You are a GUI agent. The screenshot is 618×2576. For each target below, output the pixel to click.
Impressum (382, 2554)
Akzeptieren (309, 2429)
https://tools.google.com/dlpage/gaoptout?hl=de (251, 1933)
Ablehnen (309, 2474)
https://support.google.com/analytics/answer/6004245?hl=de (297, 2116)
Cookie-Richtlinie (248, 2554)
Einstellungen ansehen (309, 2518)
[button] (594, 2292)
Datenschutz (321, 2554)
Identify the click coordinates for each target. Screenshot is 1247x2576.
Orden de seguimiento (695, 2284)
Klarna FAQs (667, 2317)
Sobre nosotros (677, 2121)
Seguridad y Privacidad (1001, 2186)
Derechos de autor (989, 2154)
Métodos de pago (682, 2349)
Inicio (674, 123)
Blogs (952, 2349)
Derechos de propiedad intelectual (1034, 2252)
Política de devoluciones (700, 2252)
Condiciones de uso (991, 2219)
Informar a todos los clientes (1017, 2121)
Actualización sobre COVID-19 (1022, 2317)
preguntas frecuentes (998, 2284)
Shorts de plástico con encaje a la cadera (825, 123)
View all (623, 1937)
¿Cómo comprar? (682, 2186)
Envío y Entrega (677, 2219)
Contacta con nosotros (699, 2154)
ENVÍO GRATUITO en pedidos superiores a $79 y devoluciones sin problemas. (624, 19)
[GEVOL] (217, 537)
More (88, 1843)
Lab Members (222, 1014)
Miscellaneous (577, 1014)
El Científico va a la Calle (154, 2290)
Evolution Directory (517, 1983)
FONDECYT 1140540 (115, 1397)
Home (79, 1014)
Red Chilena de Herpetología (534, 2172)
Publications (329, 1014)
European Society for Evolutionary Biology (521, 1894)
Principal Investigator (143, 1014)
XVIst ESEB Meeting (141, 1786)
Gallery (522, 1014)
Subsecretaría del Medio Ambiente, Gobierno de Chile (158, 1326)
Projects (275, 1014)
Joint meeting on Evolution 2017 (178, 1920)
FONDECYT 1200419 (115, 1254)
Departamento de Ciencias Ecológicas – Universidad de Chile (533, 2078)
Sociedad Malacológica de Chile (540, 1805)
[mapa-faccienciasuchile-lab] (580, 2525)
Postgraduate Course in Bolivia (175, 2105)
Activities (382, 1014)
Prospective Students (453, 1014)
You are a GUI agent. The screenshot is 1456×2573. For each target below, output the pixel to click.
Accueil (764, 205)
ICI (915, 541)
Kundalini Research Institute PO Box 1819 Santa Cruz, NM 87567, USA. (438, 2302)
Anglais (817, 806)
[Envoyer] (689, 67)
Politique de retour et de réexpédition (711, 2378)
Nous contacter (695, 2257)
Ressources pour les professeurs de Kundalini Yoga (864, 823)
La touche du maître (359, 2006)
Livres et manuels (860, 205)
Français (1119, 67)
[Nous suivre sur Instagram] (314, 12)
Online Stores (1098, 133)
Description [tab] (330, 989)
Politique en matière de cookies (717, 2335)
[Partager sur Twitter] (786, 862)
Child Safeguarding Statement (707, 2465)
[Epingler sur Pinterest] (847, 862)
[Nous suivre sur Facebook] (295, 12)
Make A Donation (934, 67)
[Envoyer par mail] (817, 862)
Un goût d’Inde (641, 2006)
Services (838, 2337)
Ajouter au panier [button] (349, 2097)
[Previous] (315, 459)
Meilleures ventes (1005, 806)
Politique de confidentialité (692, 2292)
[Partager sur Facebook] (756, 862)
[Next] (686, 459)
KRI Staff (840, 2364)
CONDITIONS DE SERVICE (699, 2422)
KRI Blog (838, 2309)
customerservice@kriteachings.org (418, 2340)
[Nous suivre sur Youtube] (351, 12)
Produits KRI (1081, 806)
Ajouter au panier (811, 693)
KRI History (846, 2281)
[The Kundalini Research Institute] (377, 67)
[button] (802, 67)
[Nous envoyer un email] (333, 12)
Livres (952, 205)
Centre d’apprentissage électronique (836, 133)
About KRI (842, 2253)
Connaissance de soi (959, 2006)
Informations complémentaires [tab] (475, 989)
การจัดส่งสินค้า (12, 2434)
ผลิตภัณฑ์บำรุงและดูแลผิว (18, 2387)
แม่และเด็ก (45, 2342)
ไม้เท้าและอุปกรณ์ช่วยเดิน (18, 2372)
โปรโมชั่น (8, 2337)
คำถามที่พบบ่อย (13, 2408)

━━━━━━

* Exercise brief *
The lines to return begin at the first line of the records and end at the line holding "Gallery (522, 1014)"; please return them exactly, including both, and nothing beyond.

* Result of this exercise *
You are a GUI agent. The screenshot is 618×2576. For each target below, output the pixel to click.
Impressum (382, 2554)
Akzeptieren (309, 2429)
https://tools.google.com/dlpage/gaoptout?hl=de (251, 1933)
Ablehnen (309, 2474)
https://support.google.com/analytics/answer/6004245?hl=de (297, 2116)
Cookie-Richtlinie (248, 2554)
Einstellungen ansehen (309, 2518)
[button] (594, 2292)
Datenschutz (321, 2554)
Identify the click coordinates for each target. Screenshot is 1247x2576.
Orden de seguimiento (695, 2284)
Klarna FAQs (667, 2317)
Sobre nosotros (677, 2121)
Seguridad y Privacidad (1001, 2186)
Derechos de autor (989, 2154)
Métodos de pago (682, 2349)
Inicio (674, 123)
Blogs (952, 2349)
Derechos de propiedad intelectual (1034, 2252)
Política de devoluciones (700, 2252)
Condiciones de uso (991, 2219)
Informar a todos los clientes (1017, 2121)
Actualización sobre COVID-19 (1022, 2317)
preguntas frecuentes (998, 2284)
Shorts de plástico con encaje a la cadera (825, 123)
View all (623, 1937)
¿Cómo comprar? (682, 2186)
Envío y Entrega (677, 2219)
Contacta con nosotros (699, 2154)
ENVÍO GRATUITO en pedidos superiores a $79 y devoluciones sin problemas. (624, 19)
[GEVOL] (217, 537)
More (88, 1843)
Lab Members (222, 1014)
Miscellaneous (577, 1014)
El Científico va a la Calle (154, 2290)
Evolution Directory (517, 1983)
FONDECYT 1140540 (115, 1397)
Home (79, 1014)
Red Chilena de Herpetología (534, 2172)
Publications (329, 1014)
European Society for Evolutionary Biology (521, 1894)
Principal Investigator (143, 1014)
XVIst ESEB Meeting (141, 1786)
Gallery (522, 1014)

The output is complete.